When AI officially moved from a science fiction lover’s dream to a real-world reality, PMMI quickly researched the new advancements and produced the 2024 white paper, "The AI Advantage in Equipment: Boosting Performance and Bridging Skills Gap." Less than two years later, interviews with OEMs, CPGs, AI vendors, and integrators for a follow-up white paper, Building an AI Advantage in Packaging Equipment, reveal a stark shift: AI is no longer about proving concepts. It’s about solving specific operational, workforce, and compliance challenges at scale.
Five areas in particular stand out for making the most significant strides:
Turning tribal knowledge into digital assets
The biggest leap since 2024 has been in AI-powered knowledge transfer. Two years ago, companies discussed the idea; many are actively deploying it in 2026. AI is being used to capture undocumented “tribal knowledge” from experienced operators and technicians. Generative AI systems can quickly record manuals, service logs, work orders, and even voice notes, then deliver context-aware guidance directly to operators on the line.
Predictive maintenance
While not new, predictive maintenance is much more intelligent and trusted by OEMs and their customers.

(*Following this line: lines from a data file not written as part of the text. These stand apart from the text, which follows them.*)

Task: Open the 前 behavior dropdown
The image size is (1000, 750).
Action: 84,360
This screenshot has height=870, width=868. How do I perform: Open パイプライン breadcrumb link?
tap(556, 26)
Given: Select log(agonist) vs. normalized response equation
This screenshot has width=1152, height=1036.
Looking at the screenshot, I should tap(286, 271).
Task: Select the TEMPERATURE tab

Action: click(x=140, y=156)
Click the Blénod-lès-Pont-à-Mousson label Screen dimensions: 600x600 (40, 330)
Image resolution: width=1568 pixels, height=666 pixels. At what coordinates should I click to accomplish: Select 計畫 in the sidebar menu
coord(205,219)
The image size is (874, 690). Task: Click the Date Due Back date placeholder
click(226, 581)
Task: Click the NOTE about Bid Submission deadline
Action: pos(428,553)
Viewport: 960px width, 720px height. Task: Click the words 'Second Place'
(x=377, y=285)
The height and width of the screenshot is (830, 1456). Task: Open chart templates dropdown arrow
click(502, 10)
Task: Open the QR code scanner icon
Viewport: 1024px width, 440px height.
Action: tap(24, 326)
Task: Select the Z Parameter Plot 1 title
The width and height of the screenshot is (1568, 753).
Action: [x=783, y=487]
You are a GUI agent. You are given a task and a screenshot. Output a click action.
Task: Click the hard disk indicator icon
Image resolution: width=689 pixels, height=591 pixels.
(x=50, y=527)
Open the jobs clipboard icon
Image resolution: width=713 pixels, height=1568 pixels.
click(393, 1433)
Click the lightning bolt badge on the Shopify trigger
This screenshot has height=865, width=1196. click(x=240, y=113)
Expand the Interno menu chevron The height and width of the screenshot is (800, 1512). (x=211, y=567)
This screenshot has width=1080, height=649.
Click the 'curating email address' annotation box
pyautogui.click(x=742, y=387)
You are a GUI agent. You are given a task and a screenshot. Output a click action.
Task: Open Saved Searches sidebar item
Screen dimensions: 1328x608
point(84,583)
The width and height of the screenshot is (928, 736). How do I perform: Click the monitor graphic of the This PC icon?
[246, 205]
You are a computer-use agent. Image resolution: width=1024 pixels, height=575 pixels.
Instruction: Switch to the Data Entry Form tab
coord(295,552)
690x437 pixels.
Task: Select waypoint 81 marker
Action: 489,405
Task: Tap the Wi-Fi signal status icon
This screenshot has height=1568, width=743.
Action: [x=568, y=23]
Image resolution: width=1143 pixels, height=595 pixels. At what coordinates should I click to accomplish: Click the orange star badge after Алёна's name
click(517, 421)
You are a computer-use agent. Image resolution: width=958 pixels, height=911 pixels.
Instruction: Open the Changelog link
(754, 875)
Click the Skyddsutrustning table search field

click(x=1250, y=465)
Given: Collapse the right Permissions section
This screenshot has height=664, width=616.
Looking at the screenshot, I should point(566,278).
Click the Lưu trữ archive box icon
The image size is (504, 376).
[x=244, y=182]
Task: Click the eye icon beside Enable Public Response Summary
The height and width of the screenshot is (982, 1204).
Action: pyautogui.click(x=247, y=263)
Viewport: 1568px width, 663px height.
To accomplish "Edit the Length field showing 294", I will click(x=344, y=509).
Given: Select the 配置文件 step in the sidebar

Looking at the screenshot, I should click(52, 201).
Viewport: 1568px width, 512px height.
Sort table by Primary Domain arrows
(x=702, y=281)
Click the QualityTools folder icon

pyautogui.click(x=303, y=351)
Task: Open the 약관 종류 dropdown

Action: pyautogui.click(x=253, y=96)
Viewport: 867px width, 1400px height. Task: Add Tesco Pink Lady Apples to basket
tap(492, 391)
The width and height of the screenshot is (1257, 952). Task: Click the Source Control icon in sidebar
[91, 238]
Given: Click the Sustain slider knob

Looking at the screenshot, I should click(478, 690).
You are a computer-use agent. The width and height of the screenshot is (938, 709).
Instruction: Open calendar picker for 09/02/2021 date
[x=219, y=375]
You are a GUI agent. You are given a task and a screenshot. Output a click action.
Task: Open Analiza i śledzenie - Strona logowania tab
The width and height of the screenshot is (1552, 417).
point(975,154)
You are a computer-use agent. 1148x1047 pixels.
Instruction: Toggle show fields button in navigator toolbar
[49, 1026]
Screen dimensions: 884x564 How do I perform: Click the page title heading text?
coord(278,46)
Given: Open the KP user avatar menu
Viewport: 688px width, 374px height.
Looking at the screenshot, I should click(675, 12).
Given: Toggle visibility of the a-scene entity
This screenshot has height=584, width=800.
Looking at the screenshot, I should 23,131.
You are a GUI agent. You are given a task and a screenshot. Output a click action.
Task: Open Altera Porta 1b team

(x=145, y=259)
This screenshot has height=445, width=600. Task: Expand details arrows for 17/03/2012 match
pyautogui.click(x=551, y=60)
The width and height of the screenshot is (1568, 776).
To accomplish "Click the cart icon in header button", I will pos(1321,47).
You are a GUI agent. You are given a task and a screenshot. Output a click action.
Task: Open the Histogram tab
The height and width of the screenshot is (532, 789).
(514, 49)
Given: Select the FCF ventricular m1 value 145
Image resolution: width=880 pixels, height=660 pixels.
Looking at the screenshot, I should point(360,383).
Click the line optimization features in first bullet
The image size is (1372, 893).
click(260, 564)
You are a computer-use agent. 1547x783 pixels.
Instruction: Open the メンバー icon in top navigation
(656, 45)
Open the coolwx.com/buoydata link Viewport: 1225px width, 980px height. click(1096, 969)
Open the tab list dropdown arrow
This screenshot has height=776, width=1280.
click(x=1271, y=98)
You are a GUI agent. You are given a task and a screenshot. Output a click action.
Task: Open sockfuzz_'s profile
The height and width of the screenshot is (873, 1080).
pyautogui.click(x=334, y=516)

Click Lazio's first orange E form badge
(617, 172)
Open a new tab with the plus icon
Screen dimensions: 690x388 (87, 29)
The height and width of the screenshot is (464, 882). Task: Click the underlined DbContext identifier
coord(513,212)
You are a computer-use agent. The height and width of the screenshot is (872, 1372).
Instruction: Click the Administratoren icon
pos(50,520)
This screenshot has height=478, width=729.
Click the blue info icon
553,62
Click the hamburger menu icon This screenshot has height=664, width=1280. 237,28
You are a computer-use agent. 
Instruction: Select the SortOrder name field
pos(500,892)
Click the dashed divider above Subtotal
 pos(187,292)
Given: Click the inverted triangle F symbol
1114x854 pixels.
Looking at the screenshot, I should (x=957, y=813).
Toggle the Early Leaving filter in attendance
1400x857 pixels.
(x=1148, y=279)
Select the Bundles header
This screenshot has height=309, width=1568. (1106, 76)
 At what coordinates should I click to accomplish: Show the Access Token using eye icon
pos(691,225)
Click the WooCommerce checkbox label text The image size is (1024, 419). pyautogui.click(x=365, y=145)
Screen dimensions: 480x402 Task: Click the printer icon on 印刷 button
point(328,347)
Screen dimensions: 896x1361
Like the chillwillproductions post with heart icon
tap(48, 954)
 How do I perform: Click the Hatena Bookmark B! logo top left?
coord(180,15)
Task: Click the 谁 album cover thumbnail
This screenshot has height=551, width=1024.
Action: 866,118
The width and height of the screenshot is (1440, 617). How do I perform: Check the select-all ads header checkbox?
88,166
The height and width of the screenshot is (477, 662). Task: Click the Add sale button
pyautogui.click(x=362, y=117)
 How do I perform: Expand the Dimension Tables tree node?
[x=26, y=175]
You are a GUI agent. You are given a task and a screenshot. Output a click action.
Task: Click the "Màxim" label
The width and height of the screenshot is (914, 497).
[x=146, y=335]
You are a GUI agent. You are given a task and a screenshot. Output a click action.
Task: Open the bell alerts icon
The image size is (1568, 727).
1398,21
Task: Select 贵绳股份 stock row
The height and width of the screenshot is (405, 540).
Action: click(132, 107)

AI models have moved beyond simple threshold-based alerts to continuously learning systems trained on real machine data. New developments, including explainable AI, richer sensor integration, and the move toward prescriptive maintenance, are enabling systems to not only predict failures but also recommend specific corrective actions and optimal intervention windows.
Machine vision
Advances in deep learning have increased defect detection rates to over 99%, while greatly decreasing false rejects. AI vision systems now can detect subtle irregularities that traditional sensors miss and can adapt to new SKUs without extensive reprogramming. When combined with robotics, vision systems facilitate flexible picking, inspection, and quality assurance in fast-paced environments.
Automating the administrative burden
Environmental, social, and governance have collectively created an administrative bottleneck for packaging companies. AI systems are now being deployed to aggregate data, auto-complete compliance questionnaires, and ensure consistent, audit-ready responses across customers and regions to meet sustainability reporting, material disclosures, and evolving global regulations.
Administrative tasks offer smaller or hesitant companies “low-hanging fruit” for AI adoption. It delivers fast ROI with limited operational risk.
Data transparency is finally falling into place
After years of cybersecurity and IT concerns, data transparency is slowly catching on in packaging and processing.
New AI architectures allow secure, locally controlled data collection with selective data sharing, easing security fears while unlocking value. AI-driven data platforms can automatically classify, organize, and contextualize information across operations, turning raw data into actionable insight.
This matters because every other AI application depends on it. Predictive maintenance, compliance automation, and knowledge transfer all perform better when data is structured and accessible.
What This Means for OEMs
Taken together, AI in packaging equipment has quickly shifted from isolated pilots to interconnected systems that enhance performance and usability.
The takeaway for OEMs is straightforward: customers are no longer asking if AI belongs in their operations; they’re asking how fast it can be deployed, how well it integrates, and who is accountable when it’s running. OEMs that align equipment design, data strategies, and partnerships around these five AI advances will be best positioned to help customers and themselves build a lasting advantage.